I came across as this on a website:

“A noun clause as an indirect object

Besides a direct object, a sentence can also have an indirect object. This is usually the person the verb talks about. A noun clause can be used here too.

For Example: I will give the prize to whomever arrives first at the finish line. In this sentence our main subject and predicate are  ́I will. ́ The subject and verb of our noun clause are  ́whomever’ and  ́arrives. ́ Our noun clause is  ́whomever arrives first at the finish line. ́ It takes on the form of subject+verb+complement. When the words who or whoever are the object in the sentence they are always written with an m, so whom and whomever. In this sentence the subject and the relative pronoun are the same.”

I’m sure “to whoever” is the right choice because in the relative clause he/she arrives first at the finish line, not him/her.


----------



## Englishmypassion

Sarp84224 said:


> I’m sure “to whoever” is the right choice...



I agree.


----------



## Andygc

Sarp84224 said:


> I came across as this on a website:


And that website is?  (apart from being one to avoid)


----------



## Sarp84224

Andygc said:


> And that website is?  (apart from being one to avoid)



Ask Rosea, Rosario English Area.

Ironically, isn’t the sentence ‘whomever arrives first at the finish line. ́ subject + verb + complement? Even though someone has used an object pronoun.


----------



## boozer

Sarp84224 said:


> I’m sure “to whoever” is the right choice ...


'Whoever' is a right choice, not the right choice. 'Whomever' is also correct, though it does sound dated, as it always does these days. 

Here is the example in the WR dictionary:
She was gracious to whomever she spoke.
whomever - WordReference.com Dictionary of English


----------



## tunaafi

Sarp84224 said:


> Ironically, isn’t the sentence ‘whomever arrives first at the finish line. ́ subject + verb + complement? Even though someone has used an object pronoun.



_I will give the prize to whoever arrives first at the finish line_.

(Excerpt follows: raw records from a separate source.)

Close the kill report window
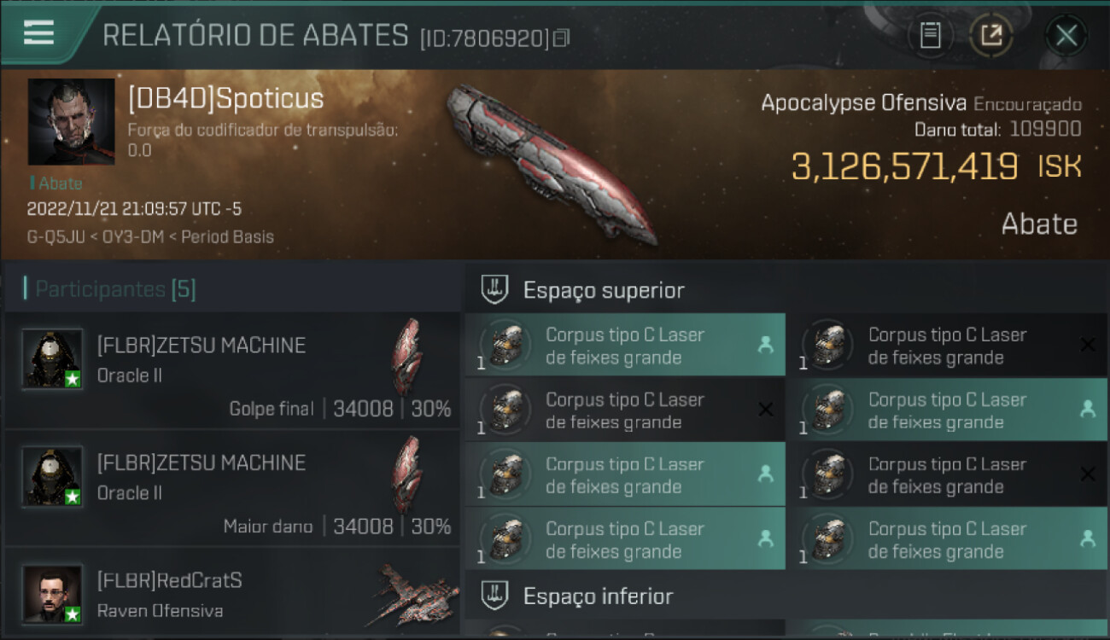The height and width of the screenshot is (640, 1110). point(1066,35)
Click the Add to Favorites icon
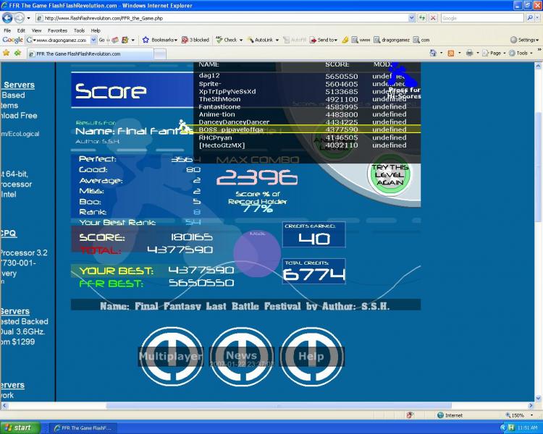This screenshot has height=434, width=543. (17, 53)
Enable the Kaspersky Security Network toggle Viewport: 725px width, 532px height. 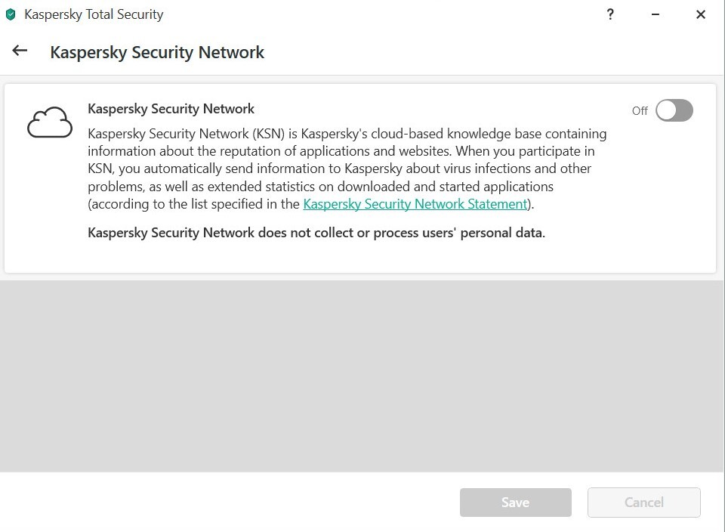pyautogui.click(x=674, y=110)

'Whoever' is both the object of the preposition 'to' and the subject of the verb 'arrives'/


----------



## Englishmypassion

boozer said:


> Here is the example in the WR dictionary:
> She was gracious to whomever she spoke.
> whomever - WordReference.com Dictionary of English



I'm afraid you're mistaken here. In the dictionary example you quote, "whomever" refers to the person/persons to whom _she spoke_, i.e. they (people referred to by "whomever") are objects and _she_ is the subject. In the dictionary example people referred to by "whomever" are spoken to (they are objects), while in the OP "whoever" is the subject of "arrive."


----------



## tunaafi

boozer said:


> Here is the example in the WR dictionary:
> She was gracious to whomever she spoke.
> whomever - WordReference.com Dictionary of English


I'd say that that sentence needs a 'to' at the end. She was gracious to whichever people she spoke to.


----------



## Englishmypassion

tunaafi said:


> I'd say that that sentence needs a 'to' at the end. She was gracious to whichever people she spoke to.



I agree.


----------



## boozer

Englishmypassion said:


> I'm afraid you're mistaken here.


I am not. 

The two examples follow the exact same grammar pattern - 'whoever' is object in the main clause and subject in the subordinate clause.


----------



## tunaafi

Of which verb is it the subject? 'She' is the subject of 'was', and 'she' is the subject of 'spoke'.


----------



## Englishmypassion

In the "The person I spoke to..." the person is the receiver of the action (speaking), not the doer. _I_ am the doer.


----------



## Sarp84224

boozer said:


> 'Whoever' is a right choice, not the right choice. 'Whomever' is also correct, though it does sound dated, as it always does these days.
> 
> Here is the example in the WR dictionary:
> She was gracious to whomever she spoke.
> whomever - WordReference.com Dictionary of English



The example in the WR dictionary is not the same. “Whomever” is the right choice there because she spoke to him/her.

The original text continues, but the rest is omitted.